### Task requirements
Reproduce the passage of the commentary on David Remnick below that lies between "Remnick had already" and "for the book.", inclusive, with every word and punctuation mark unchanged.

Earlier this week, The New Yorker published a 17,000 word article by its editor, David Remnick, summarizing his time spent recently in travels with President Barack Obama. That Remnick should get such access to the president is not a surprise, since under his leadership, The New Yorker has shifted in a significant way from a magazine that was once known and widely respected for its fiction, essays and cartoons, to a magazine indistinguishable from many others for its role advancing the favored causes of the Left in the nation's political wars -- whether it be hysteria about climate change, bashing Israel and its American supporters, or mocking Tea Party supporters and their preferred candidates, as well as Republicans of any denomination. Previous editor Tina Brown had turned The New Yorker into a Vanity Fair twin with fewer pictures and longer articles. Remnick has made The New Yorker a close relation of The Nation with more fashion ads and better paper stock, and the one constant -- longer articles.

Remnick had already given his loving embrace to Obama in a lengthy biography "The Bridge" that was little read, and now found mainly on remainder shelves or on for a penny for the hardcover edition. Remnick discovered some evidence of creative writing (fiction) in Obama's memoir, but worked hard to preserve the reputation of the president, ignoring all evidence that Obama was not even the author of the much lauded "Dreams From My Father". America's great black hope had to be protected, whatever Remnick discovered (or chose to ignore) in his research for the book.

### Source material
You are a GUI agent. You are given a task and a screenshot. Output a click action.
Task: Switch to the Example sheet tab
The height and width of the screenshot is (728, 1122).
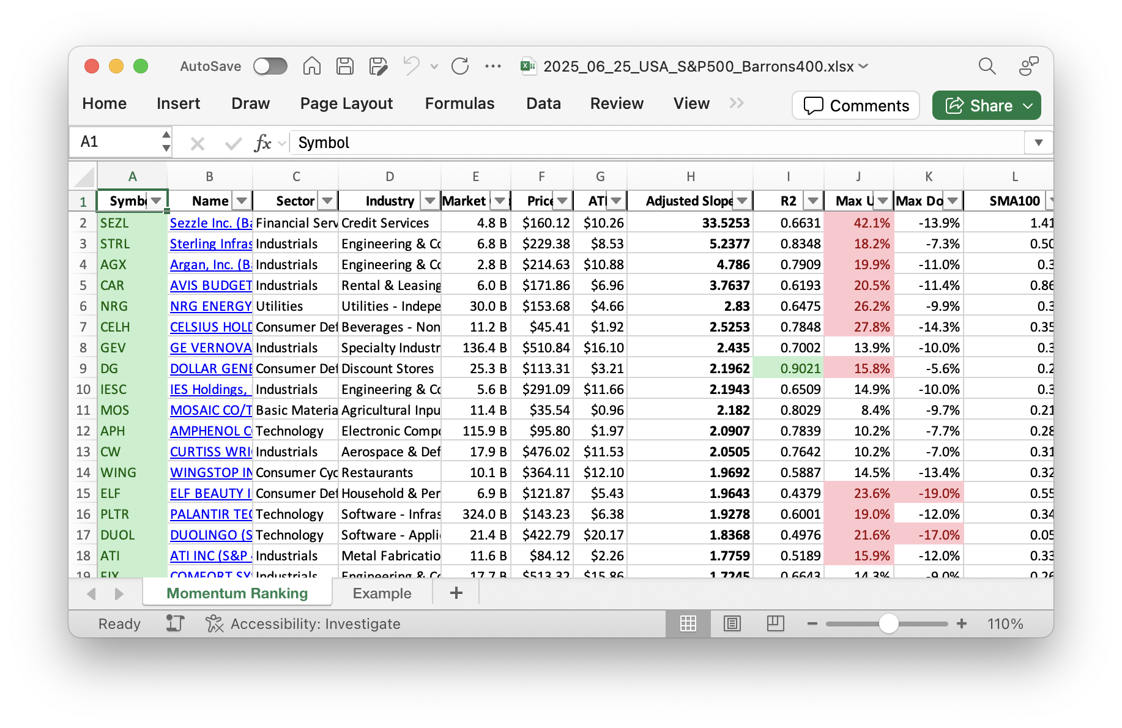coord(382,593)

### Expected output
Remnick had already given his loving embrace to Obama in a lengthy biography "The Bridge" that was little read, and now found mainly on remainder shelves or on for a penny for the hardcover edition. Remnick discovered some evidence of creative writing (fiction) in Obama's memoir, but worked hard to preserve the reputation of the president, ignoring all evidence that Obama was not even the author of the much lauded "Dreams From My Father". America's great black hope had to be protected, whatever Remnick discovered (or chose to ignore) in his research for the book.